Even as oil prices languished last year, U.S. oil production only fell by about 800,000 barrels a day — but then quickly bounced back this year to more than 9 million barrels a day, even though crude prices are about the same. And the U.S. oil and gas rig count — another indicator of a country’s total production — rose again in May to nearly double it what was a year ago.

Thanks to production and efficiency breakthroughs, shale can easily stay competitive even with oil as low as $45 a barrel, energy analysts say, which means OPEC might need to find a Plan C.

“I think OPEC and Russia recognize that in order to get the market back on their side they will need ‘shock and awe’ tactics where they need to go above and beyond a simple extension of the deal,” Virendra Chauhan, an analyst at Energy Aspects, told Reuters.

There are limits to how much OPEC can dial back production to shore up prices, though. Riyadh has already dialed back its output by 500,000 barrels per day, more than any other OPEC member. Iran, which just shook off years of sanctions on its oil exports, is still trying to regain market share, not surrender its piece of the global petroleum pie. And to top it off, OPEC’s trims have been somewhat counteracted by production increases in countries like Nigeria, and Libya, where conflict had kneecapped oil output recently.

Desperate as it is, OPEC might want to be careful how much shock and awe it opts for. The International Energy Agency has warned that global oil discoveries reached a historic low last year, as cheap crude hit oil companies’ exploration budgets and appetites.
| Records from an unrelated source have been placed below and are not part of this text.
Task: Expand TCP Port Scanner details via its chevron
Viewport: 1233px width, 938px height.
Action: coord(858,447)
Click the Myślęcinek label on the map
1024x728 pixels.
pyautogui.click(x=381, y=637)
If new wells aren’t regularly drilled to replace declining production in older fields, the world could well see a shortfall in oil before long.

“The IEA has repeatedly warned that an extended period of sharply lower oil investment could lead to a tightening in supplies,” the IEA wrote in April. “It brings an additional cause of concern for global energy security at a time of heightened geopolitical risks,” the IEA warned.